WHAT YOU ARE ASKED TO DO:
Lines of the material that include the string "Task" should be returned.

MATERIAL SHOWN:
═══
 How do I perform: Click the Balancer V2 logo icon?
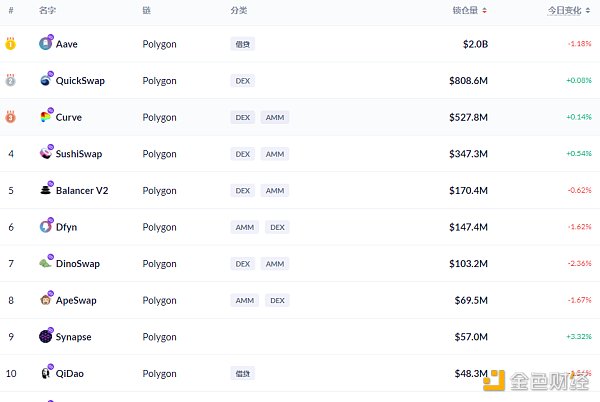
═══
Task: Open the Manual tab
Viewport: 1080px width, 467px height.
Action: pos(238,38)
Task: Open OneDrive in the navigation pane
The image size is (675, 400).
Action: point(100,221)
═══
WRITTEN RESPONSE:
Task: Open the Manual tab
Task: Open OneDrive in the navigation pane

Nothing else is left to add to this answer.